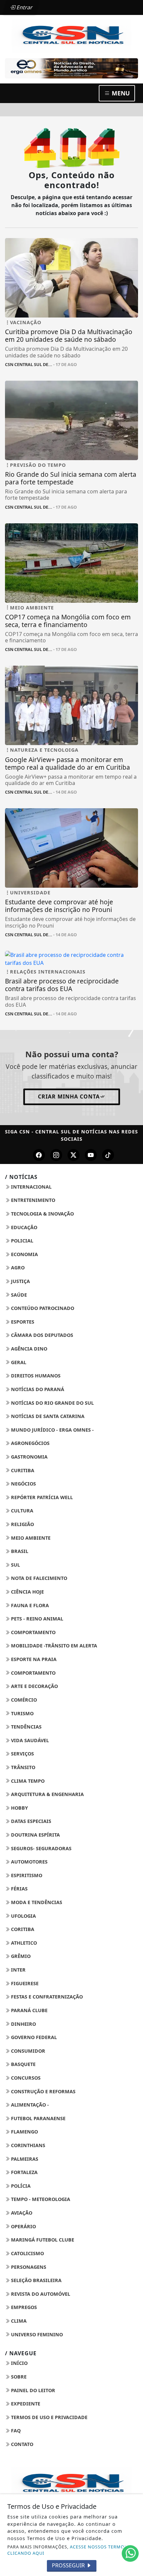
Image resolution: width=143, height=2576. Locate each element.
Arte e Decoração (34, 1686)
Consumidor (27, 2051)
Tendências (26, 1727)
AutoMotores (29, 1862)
==*==
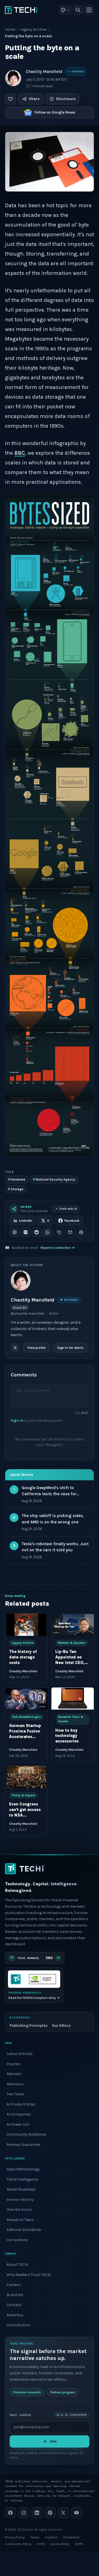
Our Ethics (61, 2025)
==*==
When you reach the line holding "Arte e Decoração (34, 1686)" in the records above, begin reproducing exactly, stop after the line holding "AutoMotores (29, 1862)", and output nothing else.

*Result for this exercise*:
Arte e Decoração (34, 1686)
Consumidor (27, 2051)
Tendências (26, 1727)
AutoMotores (29, 1862)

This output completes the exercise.